Appointments to the Public Company Accounting Oversight Board (PCAOB) should include individuals of high integrity with significant knowledge of the informational needs of individual investors and a strong commitment to the fair and effective implementation of both the Dodd-Frank Act and the Sarbanes-Oxley Act.

Similarly, individuals selected to fill vacancies on the SEC, the Office of Investor Advocate, and the Investor Advisory Committee should be of high integrity, have significant knowledge of the informational needs of individual investors, and be committed to effective investor protection.

In all such appointments, particular efforts should be made to minimize perceived conflicts of interest and enhance transparency.

Disclosure

In this policy: Federal

Congress should preserve the protections of the Sarbanes-Oxley Act, including its disclosure and reporting requirements.

In issuing rules and regulations, the SEC, PCAOB, and Financial Accounting Standards Board (FASB) should strengthen transparency and disclosure with respect to public companies’ accounting standards and financial reporting.

The SEC should require analysts to disclose their ratings performance based on their stock choices and forecasted earnings.

SEC rules should ensure greater accountability of fund managers and disclosure of management fees and commissions.

FASB should require public companies that issue stock options to disclose this activity in their quarterly SEC filings.
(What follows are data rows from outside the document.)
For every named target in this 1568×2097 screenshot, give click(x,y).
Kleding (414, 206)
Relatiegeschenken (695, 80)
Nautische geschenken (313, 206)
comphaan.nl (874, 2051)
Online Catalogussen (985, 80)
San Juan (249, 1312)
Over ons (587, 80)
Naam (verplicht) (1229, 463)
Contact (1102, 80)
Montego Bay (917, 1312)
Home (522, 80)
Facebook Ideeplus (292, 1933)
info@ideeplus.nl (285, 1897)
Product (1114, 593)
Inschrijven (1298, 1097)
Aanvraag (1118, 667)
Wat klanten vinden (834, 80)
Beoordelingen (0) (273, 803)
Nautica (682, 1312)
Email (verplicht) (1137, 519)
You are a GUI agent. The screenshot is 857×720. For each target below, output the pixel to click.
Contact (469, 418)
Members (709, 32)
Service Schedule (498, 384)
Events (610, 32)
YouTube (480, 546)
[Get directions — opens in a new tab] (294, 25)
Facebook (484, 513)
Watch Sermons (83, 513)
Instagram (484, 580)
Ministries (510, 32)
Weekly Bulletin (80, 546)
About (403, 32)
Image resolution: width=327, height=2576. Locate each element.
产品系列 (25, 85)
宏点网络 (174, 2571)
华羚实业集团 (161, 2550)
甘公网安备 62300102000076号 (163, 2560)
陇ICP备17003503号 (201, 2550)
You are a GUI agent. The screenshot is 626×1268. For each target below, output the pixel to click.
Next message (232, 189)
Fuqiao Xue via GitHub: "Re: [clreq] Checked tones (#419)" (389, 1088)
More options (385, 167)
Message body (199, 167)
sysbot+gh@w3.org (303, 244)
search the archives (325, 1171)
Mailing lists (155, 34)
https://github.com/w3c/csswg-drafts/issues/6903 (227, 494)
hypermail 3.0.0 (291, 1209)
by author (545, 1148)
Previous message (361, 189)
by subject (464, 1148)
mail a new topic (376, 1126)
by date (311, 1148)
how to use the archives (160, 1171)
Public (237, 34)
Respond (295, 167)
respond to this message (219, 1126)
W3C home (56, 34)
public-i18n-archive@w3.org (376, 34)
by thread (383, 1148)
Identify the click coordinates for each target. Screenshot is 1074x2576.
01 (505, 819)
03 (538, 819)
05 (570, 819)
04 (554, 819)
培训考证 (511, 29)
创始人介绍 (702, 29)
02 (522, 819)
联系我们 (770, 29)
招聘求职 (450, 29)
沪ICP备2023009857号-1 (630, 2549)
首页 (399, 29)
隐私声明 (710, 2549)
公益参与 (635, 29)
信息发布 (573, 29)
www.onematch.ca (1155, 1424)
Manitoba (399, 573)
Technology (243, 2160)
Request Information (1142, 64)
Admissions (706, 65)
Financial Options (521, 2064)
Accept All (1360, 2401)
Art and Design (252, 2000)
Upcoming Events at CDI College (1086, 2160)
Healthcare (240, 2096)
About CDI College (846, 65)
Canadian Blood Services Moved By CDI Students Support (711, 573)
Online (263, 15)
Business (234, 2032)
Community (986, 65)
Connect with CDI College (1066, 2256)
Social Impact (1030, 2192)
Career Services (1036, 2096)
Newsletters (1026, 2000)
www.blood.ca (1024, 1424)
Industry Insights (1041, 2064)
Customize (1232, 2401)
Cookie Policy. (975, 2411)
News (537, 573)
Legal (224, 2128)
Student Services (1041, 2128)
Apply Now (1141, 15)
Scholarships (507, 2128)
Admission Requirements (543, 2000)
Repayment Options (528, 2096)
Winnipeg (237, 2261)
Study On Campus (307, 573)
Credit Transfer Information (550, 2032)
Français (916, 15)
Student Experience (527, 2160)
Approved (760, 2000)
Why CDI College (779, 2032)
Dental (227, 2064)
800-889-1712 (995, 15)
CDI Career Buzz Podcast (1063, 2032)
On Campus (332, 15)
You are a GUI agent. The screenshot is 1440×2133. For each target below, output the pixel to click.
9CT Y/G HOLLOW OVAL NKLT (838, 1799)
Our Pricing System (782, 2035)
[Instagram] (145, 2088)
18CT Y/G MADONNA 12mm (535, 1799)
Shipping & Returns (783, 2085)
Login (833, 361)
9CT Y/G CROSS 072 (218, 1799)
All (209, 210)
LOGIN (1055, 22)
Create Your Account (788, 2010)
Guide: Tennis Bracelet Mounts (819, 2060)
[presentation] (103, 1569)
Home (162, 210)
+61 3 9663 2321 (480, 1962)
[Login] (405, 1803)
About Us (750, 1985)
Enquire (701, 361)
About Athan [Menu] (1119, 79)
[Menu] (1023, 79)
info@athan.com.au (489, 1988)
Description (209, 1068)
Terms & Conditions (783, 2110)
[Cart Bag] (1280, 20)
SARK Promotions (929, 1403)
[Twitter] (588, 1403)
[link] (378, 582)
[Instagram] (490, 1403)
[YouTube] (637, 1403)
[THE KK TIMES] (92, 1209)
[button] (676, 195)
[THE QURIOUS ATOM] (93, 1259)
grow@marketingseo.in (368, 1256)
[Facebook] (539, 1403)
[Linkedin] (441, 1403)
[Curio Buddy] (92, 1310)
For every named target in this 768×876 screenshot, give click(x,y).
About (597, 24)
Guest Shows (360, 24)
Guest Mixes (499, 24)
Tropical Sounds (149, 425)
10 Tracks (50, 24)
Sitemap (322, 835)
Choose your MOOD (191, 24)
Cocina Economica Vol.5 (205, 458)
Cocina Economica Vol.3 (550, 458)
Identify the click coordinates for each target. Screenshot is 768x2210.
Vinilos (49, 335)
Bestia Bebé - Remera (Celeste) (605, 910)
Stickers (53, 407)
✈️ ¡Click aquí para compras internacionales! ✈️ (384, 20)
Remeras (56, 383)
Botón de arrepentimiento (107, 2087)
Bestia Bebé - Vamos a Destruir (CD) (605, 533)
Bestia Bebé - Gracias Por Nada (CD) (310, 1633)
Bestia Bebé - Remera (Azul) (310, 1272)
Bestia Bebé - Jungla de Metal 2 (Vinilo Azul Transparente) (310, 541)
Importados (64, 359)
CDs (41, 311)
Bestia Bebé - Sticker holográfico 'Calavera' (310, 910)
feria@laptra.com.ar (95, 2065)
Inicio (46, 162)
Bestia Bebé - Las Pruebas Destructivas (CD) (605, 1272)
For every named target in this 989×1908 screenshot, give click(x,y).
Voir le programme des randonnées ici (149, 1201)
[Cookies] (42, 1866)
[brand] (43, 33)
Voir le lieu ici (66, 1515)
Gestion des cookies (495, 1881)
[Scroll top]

FASB also should strengthen guidelines governing the use and funding of special-purpose entities.

Conflict of interest

In this policy: Federal

The PCAOB should carefully monitor the provision of nonaudit services by auditors and should use its authority under the Sarbanes-Oxley Act to prohibit such practices where they represent a conflict of interest.

Conflicts of interest in the current system of rating debt-backed securities should be minimized.

The SEC should adopt stronger conflict of interest rules to prohibit former commissioners and employees from lobbying the agency for at least two years.

Hedge funds and private equity funds

In this policy: Federal

The SEC should interpret the requirements for registration of hedge fund managers and private equity fund managers to maximize transparency in the markets and increase the number of registrations.

Accredited investors

In this policy: Federal

The SEC should tighten the definition of “accredited investor” to protect retirement savings.

Derivatives and other exotic investment vehicles

In this policy: FederalState

Federal and state regulators should be given authority to regulate all derivatives and other similar exotic investment vehicles.

The SEC and the CFTC should work together and use the authority granted in Dodd-Frank to create a transparent market for derivatives and other exotic investments.

Initial public offerings

In this policy: Federal

The SEC should review the process for initial public offerings to examine the feasibility of establishing a better system to promote fair pricing and open access.

Corporate boards and shareholder rights

In this policy: FederalState

Congress should tighten the definition of “independent director” under the Investment Company Act of 1940.

SEC regulations should ensure the independence of public company audit committees and strengthen the role of independent members of corporate boards of directors.

Shareholders should have an advisory vote on executive compensation practices. Financial firms should be required to have independent compensation committees and to disclose any compensation structures that include incentive-based elements.